While many of the most frequently-studied statements about freedom were published in the form of written documents such as the Bill of Rights or the Magna Charta, the library is certainly not the only place where Americans encounter references to freedom. On radio and television, on the campaign trail and at press conferences, our public officials appeal to the cause of freedom every day. The world of political oratory provides a living laboratory for studying the place of "freedom" within public discourse. Some of the most thought-provoking—and influential—musings on freedom were first presented not in books or in pamphlets, but broadcast from podiums and grandstands.
NOTE: This lesson may be taught by itself, or it may serve to introduce or complement lessons on any of the books included in the We the People Bookshelf on Freedom.
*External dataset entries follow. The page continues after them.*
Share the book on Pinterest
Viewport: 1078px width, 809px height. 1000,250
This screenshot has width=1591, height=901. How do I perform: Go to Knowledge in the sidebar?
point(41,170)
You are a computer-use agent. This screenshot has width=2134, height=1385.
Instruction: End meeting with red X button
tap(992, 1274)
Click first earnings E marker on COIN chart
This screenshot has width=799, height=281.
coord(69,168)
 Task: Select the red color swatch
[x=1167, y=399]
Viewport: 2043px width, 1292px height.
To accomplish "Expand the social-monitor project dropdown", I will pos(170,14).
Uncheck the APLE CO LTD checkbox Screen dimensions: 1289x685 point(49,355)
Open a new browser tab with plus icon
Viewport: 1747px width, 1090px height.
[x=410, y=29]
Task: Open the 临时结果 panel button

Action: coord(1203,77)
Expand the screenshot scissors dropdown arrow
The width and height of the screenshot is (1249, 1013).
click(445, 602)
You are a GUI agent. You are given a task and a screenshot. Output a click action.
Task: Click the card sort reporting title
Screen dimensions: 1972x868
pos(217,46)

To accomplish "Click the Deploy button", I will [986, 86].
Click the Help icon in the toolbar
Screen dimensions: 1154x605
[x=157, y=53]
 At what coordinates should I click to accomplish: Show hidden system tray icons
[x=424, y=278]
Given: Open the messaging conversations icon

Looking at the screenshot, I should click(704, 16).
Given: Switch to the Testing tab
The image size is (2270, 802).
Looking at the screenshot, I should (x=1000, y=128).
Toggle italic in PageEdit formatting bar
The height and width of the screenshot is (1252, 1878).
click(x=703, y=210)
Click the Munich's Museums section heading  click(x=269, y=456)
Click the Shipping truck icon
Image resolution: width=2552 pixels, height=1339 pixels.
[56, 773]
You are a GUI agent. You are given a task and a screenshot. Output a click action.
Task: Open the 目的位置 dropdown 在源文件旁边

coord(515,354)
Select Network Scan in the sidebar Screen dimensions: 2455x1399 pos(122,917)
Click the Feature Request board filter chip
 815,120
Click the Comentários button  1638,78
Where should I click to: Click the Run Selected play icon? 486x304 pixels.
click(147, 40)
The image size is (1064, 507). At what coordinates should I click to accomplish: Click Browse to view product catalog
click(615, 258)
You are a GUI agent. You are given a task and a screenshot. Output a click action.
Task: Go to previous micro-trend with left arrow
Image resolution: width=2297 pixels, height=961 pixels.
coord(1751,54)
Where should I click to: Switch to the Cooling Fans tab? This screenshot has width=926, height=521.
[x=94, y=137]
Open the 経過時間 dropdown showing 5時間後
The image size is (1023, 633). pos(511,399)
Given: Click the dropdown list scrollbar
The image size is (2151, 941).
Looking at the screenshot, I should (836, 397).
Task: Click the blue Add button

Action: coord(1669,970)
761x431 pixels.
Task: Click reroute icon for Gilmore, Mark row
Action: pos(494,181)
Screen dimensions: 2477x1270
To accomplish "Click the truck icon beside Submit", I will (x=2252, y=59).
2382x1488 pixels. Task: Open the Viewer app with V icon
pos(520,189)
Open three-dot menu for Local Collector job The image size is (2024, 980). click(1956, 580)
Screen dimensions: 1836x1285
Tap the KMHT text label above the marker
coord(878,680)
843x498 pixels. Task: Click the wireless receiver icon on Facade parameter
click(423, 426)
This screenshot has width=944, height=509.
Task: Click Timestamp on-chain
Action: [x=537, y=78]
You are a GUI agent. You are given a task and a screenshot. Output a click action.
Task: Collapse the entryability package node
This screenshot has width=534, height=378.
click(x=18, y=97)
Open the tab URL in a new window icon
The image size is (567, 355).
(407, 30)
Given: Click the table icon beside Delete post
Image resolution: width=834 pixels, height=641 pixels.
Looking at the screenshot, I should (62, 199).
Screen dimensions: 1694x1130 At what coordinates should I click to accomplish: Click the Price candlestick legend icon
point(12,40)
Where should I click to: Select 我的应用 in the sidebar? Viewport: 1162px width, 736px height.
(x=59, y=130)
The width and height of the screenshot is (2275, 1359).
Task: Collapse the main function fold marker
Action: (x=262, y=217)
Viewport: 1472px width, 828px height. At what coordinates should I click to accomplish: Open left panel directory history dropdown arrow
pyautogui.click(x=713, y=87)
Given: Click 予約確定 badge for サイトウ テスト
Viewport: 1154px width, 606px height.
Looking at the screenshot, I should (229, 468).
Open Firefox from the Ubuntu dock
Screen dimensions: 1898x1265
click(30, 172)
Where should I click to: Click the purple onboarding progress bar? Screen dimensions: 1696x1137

For a brief overview of lesson plans that may be used in conjunction with the We the People Bookshelf on Freedom, please consult EDSITEment's July 2004 Spotlight.
What does freedom mean?
What does FDR's "Four Freedoms" speech reveal about the variety of different attitudes, priorities, and political philosophies encompassed by the word "freedom"?
Examine the substance, context, subtext, and significance of the most famous portion of Franklin Delano Roosevelt's 1941 State of the Union Address.
Evaluate the influence of political rhetoric and oratory on the ongoing process of refining our definitions of "freedom."
Evaluate longstanding theoretical debates over the scope and meaning of freedom.
Create an original argument regarding the theory and practice of freedom in the U.S.